The FBI has made impressive progressive in the past 18 months in modernizing and managing technology, but its flagship data management system, Sentinel, will require vigilance, watchdog experts told Congress Sept. 14.
The FBI launched a program earlier this year to develop Sentinel, after pulling the plug on the $170 million Virtual Case File management system. VCF, which was never deployed after ongoing cost and schedule overruns, was part of the FBI's Trilogy program to modernize the bureau’s obsolete computer systems.
But FBI officials could find themselves facing similar problems if they do not manage Sentinel closely, said Randolph Hite, director of information technology architecture and systems issues at the Government Accountability Office, speaking to the House Appropriations Committee’s Science, the Departments of State, Justice and Commerce and Related Agencies Subcommittee.

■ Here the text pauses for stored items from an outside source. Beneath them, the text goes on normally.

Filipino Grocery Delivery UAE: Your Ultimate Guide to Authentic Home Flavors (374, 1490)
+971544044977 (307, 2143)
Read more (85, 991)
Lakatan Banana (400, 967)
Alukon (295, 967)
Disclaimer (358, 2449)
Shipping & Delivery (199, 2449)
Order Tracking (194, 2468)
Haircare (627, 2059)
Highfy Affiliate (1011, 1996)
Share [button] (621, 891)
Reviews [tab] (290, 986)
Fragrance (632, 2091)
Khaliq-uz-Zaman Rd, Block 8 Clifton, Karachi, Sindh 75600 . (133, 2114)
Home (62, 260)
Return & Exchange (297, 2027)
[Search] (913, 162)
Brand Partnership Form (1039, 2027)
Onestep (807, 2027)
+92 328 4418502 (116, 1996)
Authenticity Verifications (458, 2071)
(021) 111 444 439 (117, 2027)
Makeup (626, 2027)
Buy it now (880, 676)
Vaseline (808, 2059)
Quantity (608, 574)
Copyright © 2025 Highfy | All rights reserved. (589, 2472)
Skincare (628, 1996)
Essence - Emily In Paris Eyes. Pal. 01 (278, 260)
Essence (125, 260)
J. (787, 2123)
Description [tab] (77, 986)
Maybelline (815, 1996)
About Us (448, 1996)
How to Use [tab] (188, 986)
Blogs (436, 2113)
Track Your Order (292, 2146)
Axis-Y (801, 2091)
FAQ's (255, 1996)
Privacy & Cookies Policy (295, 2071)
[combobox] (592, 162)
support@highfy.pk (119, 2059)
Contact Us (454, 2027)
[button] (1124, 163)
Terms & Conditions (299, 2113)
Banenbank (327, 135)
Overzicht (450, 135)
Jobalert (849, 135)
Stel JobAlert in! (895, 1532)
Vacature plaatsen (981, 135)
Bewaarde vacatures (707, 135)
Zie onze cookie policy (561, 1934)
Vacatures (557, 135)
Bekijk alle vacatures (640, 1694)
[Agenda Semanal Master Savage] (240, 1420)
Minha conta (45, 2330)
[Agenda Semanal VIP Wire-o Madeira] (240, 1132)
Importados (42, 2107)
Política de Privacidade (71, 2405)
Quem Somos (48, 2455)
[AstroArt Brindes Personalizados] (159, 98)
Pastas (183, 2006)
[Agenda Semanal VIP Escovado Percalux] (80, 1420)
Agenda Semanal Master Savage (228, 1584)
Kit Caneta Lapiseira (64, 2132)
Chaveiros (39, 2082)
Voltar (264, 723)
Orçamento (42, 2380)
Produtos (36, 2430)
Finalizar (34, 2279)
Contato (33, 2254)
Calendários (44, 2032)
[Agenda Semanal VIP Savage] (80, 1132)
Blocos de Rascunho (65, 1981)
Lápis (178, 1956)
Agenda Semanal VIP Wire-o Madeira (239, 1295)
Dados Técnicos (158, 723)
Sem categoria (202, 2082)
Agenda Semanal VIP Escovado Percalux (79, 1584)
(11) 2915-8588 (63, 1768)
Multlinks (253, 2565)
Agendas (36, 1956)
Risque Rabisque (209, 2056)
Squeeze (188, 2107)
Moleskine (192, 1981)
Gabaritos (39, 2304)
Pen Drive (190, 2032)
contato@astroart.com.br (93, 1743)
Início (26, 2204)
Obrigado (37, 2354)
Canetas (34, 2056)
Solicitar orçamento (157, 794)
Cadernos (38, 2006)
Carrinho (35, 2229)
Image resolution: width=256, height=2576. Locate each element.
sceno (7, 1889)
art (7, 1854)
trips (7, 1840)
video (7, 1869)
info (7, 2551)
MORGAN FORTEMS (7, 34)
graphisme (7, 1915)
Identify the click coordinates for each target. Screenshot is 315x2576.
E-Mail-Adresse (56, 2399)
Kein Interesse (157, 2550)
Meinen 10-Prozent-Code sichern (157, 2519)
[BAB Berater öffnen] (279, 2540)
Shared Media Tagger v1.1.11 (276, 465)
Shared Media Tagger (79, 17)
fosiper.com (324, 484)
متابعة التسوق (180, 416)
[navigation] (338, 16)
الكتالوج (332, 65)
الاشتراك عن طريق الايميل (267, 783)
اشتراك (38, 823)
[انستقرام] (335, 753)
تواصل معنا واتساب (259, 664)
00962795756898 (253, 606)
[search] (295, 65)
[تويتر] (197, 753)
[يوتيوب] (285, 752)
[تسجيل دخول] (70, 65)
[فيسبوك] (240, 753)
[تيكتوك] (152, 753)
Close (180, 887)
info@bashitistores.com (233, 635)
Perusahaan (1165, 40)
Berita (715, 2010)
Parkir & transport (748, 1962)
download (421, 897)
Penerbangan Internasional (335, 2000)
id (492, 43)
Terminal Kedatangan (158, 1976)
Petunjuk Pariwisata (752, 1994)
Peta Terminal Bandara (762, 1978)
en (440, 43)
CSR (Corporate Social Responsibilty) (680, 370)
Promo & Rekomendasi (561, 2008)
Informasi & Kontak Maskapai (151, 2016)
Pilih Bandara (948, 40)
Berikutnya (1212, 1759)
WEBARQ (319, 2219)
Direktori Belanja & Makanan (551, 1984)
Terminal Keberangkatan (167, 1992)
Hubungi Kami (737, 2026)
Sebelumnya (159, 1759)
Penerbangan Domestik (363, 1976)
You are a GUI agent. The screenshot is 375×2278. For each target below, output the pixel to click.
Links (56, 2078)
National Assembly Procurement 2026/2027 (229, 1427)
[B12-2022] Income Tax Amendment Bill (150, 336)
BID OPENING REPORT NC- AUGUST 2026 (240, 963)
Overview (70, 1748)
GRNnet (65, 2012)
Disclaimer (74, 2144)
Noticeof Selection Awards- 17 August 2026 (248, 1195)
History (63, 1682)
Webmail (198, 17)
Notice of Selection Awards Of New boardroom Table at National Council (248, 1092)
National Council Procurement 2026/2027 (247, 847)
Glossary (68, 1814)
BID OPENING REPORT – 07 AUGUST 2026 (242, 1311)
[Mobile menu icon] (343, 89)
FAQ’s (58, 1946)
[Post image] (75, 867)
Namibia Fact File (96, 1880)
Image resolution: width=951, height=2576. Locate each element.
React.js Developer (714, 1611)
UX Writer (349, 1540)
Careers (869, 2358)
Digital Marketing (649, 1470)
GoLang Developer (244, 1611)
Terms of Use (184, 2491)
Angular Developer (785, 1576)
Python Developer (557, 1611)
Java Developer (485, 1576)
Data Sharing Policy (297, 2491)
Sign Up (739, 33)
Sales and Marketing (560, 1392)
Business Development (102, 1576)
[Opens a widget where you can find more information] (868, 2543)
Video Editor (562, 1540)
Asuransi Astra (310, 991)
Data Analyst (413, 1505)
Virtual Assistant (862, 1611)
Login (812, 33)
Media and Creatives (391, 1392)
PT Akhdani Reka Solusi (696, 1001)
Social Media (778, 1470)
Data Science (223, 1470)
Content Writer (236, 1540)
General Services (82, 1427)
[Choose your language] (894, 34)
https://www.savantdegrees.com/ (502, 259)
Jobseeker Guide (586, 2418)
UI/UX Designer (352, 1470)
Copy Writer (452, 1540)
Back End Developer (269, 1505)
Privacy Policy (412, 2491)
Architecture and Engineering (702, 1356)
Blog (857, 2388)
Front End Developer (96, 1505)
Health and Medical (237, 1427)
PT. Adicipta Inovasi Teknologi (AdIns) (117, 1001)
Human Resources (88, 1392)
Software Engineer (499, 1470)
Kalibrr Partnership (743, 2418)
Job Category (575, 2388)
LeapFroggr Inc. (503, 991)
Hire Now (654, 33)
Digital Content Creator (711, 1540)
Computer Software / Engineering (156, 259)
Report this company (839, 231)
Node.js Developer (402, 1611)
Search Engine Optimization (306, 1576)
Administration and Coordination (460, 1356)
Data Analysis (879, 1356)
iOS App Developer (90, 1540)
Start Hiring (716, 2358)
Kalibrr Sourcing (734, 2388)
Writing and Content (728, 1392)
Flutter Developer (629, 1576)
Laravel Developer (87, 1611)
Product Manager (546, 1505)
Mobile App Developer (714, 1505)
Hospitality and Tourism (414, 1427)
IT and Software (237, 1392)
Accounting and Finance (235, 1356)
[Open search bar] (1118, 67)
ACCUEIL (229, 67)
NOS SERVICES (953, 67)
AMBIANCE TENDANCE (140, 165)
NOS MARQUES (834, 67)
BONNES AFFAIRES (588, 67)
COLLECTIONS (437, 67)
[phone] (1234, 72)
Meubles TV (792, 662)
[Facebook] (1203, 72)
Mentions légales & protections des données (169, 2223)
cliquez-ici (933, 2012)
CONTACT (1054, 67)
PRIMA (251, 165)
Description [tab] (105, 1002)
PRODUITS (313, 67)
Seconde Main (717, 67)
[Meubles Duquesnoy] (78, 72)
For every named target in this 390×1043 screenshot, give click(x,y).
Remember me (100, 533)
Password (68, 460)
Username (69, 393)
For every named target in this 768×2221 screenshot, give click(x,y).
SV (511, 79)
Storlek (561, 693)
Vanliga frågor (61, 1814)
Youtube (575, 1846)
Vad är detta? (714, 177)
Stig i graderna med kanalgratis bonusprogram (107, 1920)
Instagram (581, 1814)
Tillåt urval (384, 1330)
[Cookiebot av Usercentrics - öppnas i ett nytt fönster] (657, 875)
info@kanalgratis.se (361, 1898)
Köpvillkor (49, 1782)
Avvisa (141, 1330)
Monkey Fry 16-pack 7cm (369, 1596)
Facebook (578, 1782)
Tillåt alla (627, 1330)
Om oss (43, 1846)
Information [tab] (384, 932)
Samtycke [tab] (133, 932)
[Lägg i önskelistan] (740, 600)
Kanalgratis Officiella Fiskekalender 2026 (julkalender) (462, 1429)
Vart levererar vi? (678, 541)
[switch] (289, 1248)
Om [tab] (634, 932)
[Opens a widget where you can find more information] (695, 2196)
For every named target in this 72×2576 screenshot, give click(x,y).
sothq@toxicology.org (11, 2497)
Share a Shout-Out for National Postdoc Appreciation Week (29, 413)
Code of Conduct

“It will be particularly important for the bureau to ensure that it follows the kind of acquisition management practices that our work has shown to be critical for commercial component-based systems to be successful,” Hite said. “If it does not, the FBI increases the likelihood that Sentinel will encounter the same cost, schedule and performance shortfalls as its predecessor, the Virtual Case File,” he said.
But the procurement is not the only challenge. FBI officials must be sure from the start that Sentinel fits with the bureau's new enterprise architecture. Before implementing the system, they must also explain to employees how Sentinel will change the way they work, Hite said.
One of the FBI's harshest critics, though, said the FBI has come a long way since VCF.
In a February audit, Glenn Fine, the Justice Department’s inspector general, blamed the program's meltdown on poor management and oversight, design modifications during the project, and bad IT investment practices.
But since then, Fine said at the hearing, the “FBI has instituted important [IT] investment management processes and management controls that it did not have when it attempted to complete” VCF.
On the technical side, the FBI has identified design requirements for Sentinel, and it is refining an enterprise architecture that Sentinel will follow, Fine said.
The bureau has a new management team in place, too. It has merged IT functions and management under chief information officer Zalmai Azmi, and it has borrowed Miodrag Lazarevich, a program management expert from the CIA, to be Sentinel’s program manager. The FBI is also creating a professional program management staff to keep Sentinel’s costs and management under control.
Sentinel must still overcome some serious challenges, such as fully staffing and organizing its program management office, Fine said. Another potential problem is that Lazarevich has only a two-year contract with a one-year option to renew, he said, which means the FBI may have to bring in someone else to finish the project.
Rapid turnover of critical management positions weakened the FBI’s ability to successfully complete Trilogy, Fine said. Between November 2001 and February 2005, the FBI had five CIOs and 10 top-level managers involved in Trilogy, he said.